### SET TASK
Show every line in the data below that contains the string "computer", treating uppercase and lowercase letters as different.

### RECORDS FOR THIS TASK
--*--

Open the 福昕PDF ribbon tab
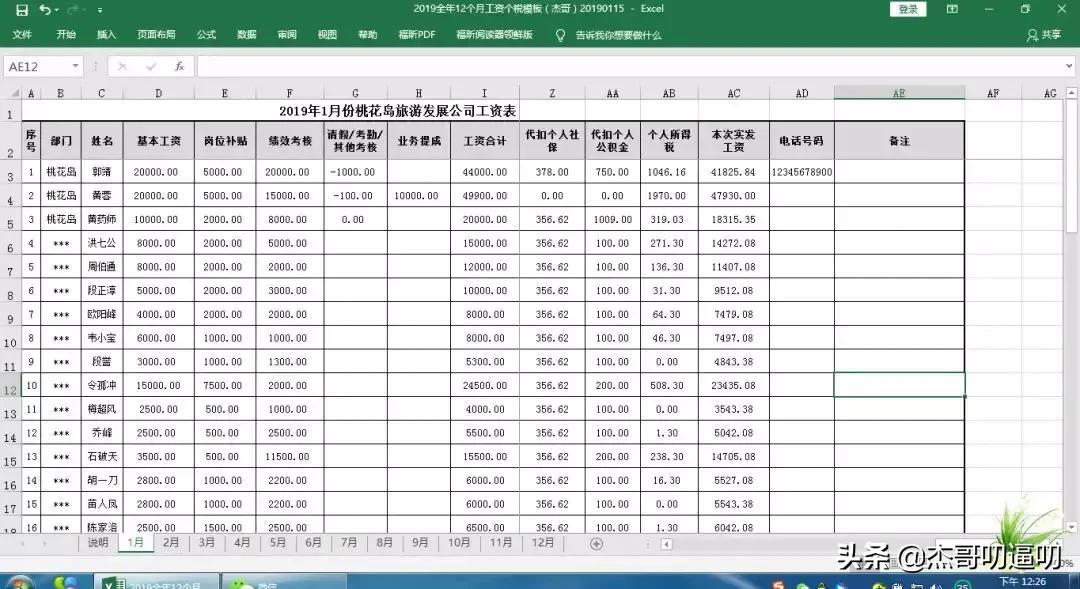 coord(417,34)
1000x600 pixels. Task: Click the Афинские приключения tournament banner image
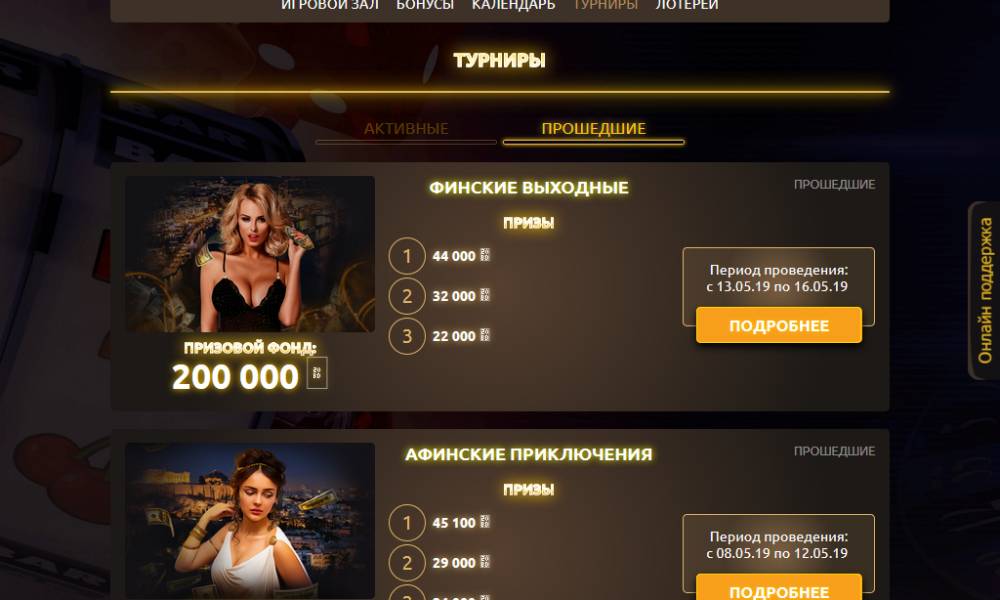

--*--

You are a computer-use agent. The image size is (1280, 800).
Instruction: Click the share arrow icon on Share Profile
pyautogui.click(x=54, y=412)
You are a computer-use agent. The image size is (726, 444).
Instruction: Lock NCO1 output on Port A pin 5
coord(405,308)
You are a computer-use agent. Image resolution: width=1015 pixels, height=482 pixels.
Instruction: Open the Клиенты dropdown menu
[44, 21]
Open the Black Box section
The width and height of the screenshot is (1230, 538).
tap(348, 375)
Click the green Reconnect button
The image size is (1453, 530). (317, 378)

--*--

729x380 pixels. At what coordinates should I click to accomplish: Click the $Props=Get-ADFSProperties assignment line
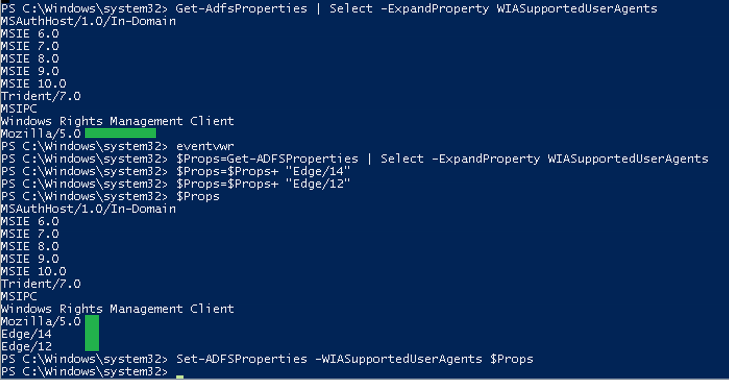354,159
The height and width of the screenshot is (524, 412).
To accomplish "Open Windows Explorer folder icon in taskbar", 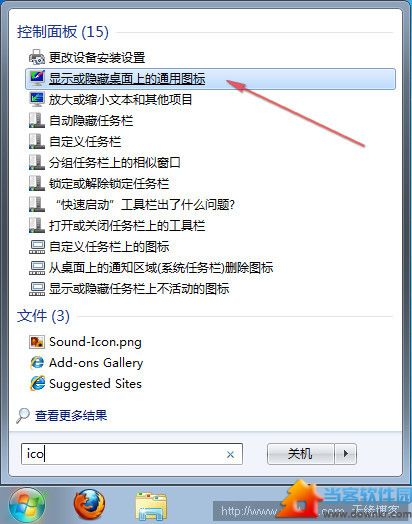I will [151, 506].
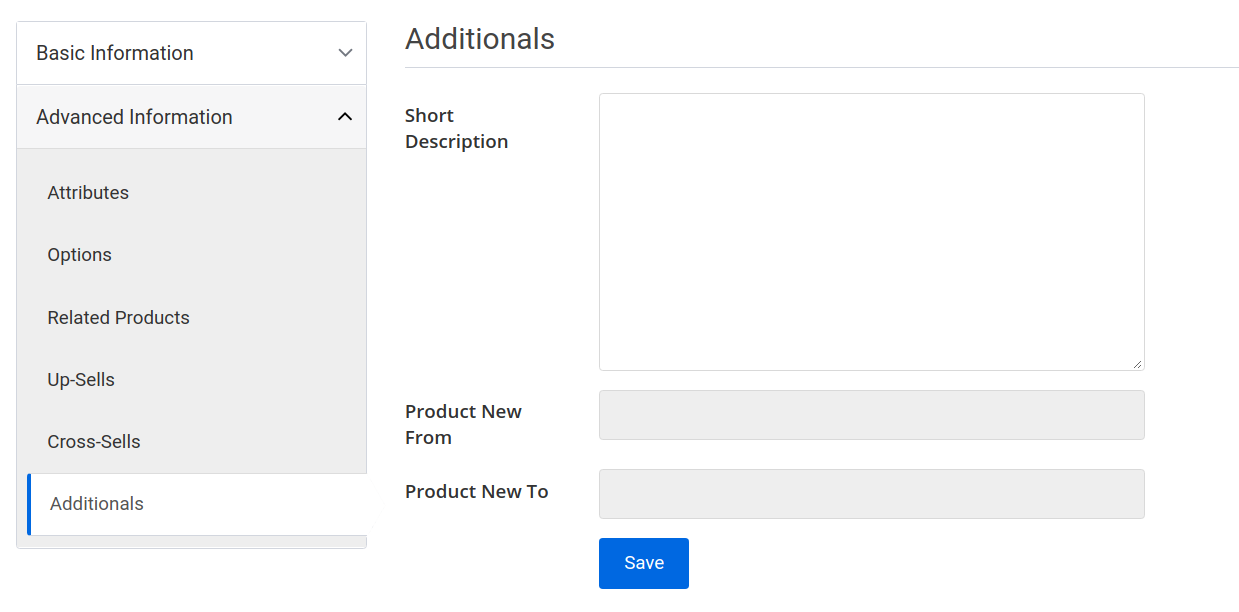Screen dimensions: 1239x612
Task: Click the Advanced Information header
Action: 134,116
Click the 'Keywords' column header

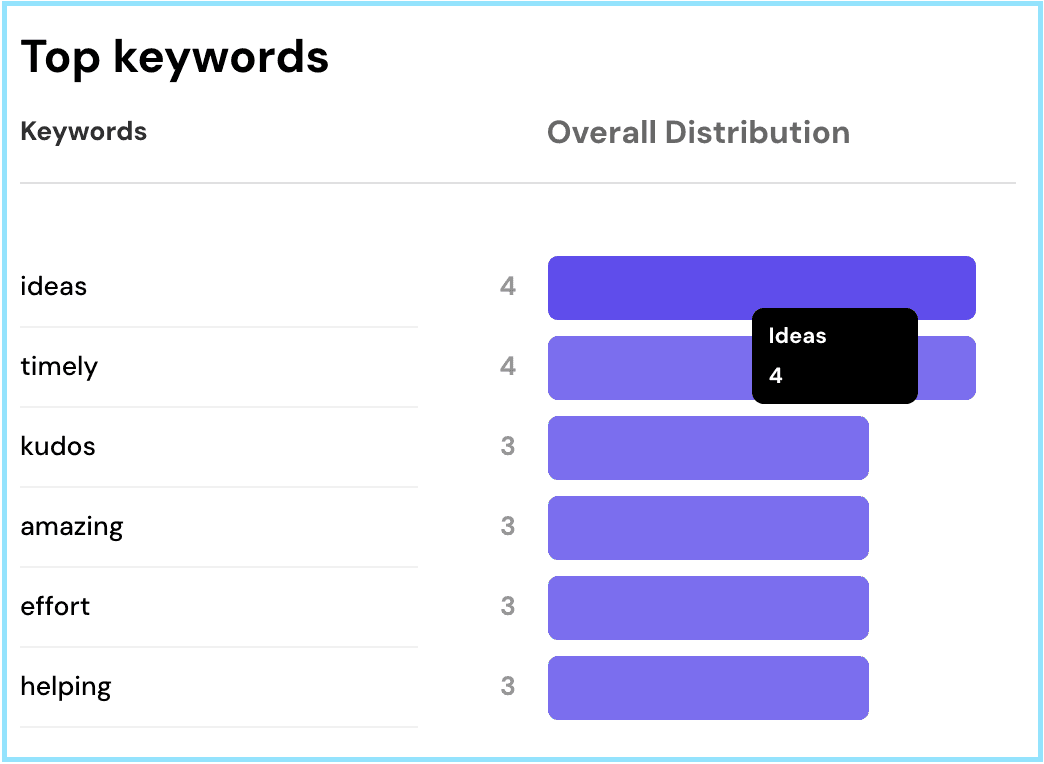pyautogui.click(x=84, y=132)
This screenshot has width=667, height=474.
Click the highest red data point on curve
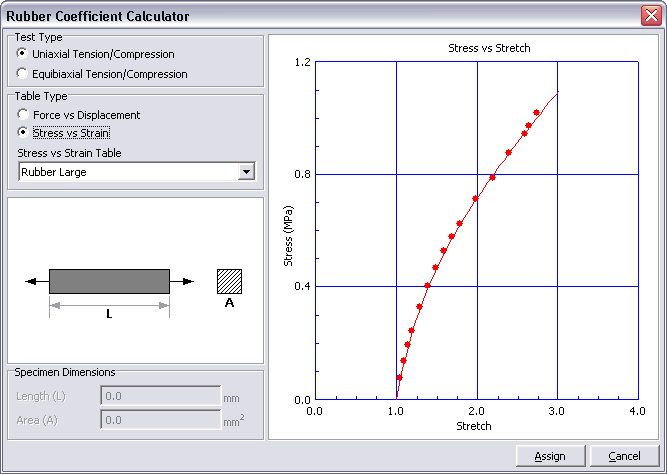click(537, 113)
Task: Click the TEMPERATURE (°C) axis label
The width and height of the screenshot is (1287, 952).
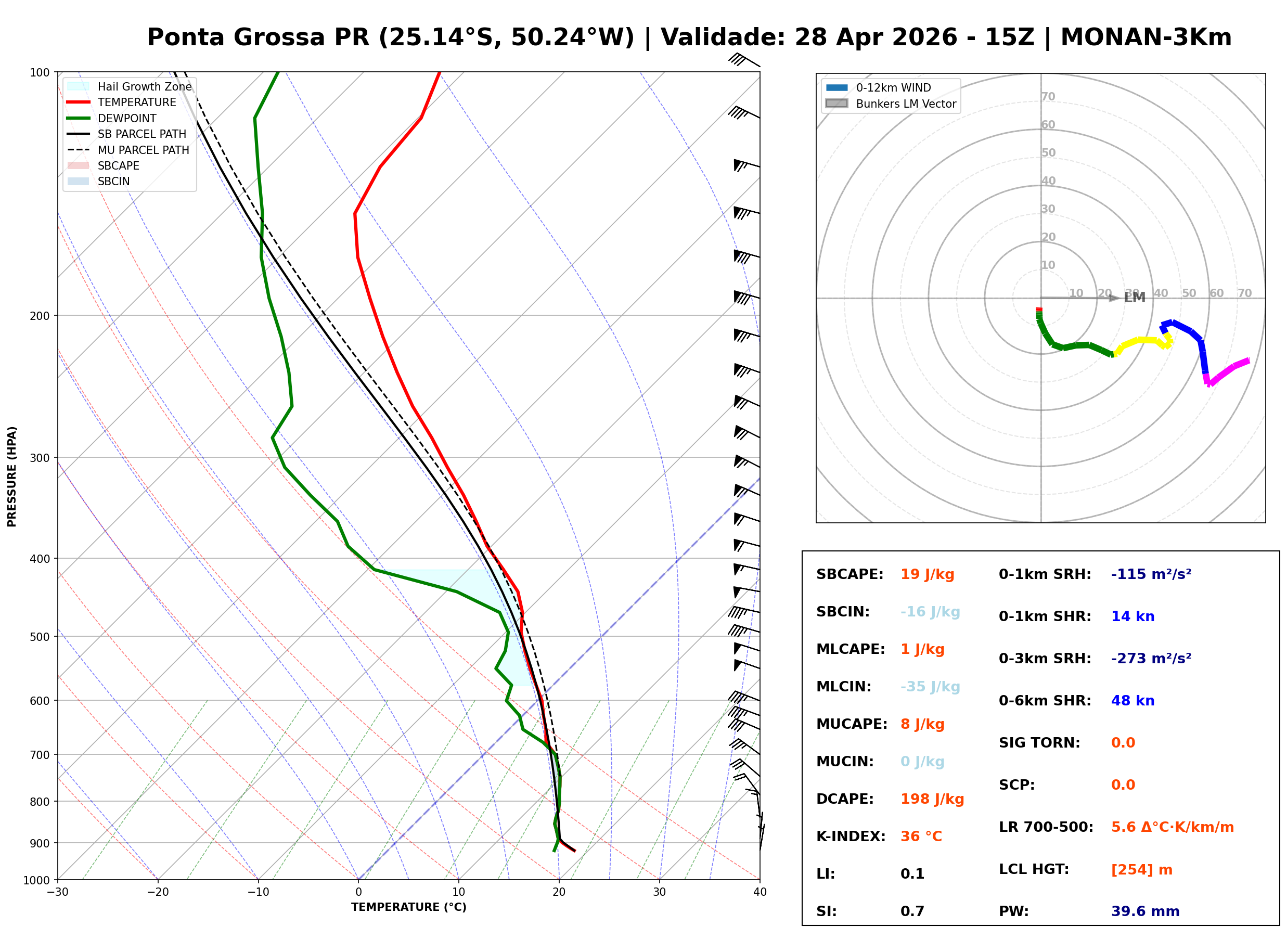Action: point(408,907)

--*--

### WORKED ANSWER
You are a computer-use agent. The image size is (1280, 800).
You are a computer-use agent. The image size is (726, 444).
You are a computer-use agent. Image resolution: width=1015 pixels, height=482 pixels.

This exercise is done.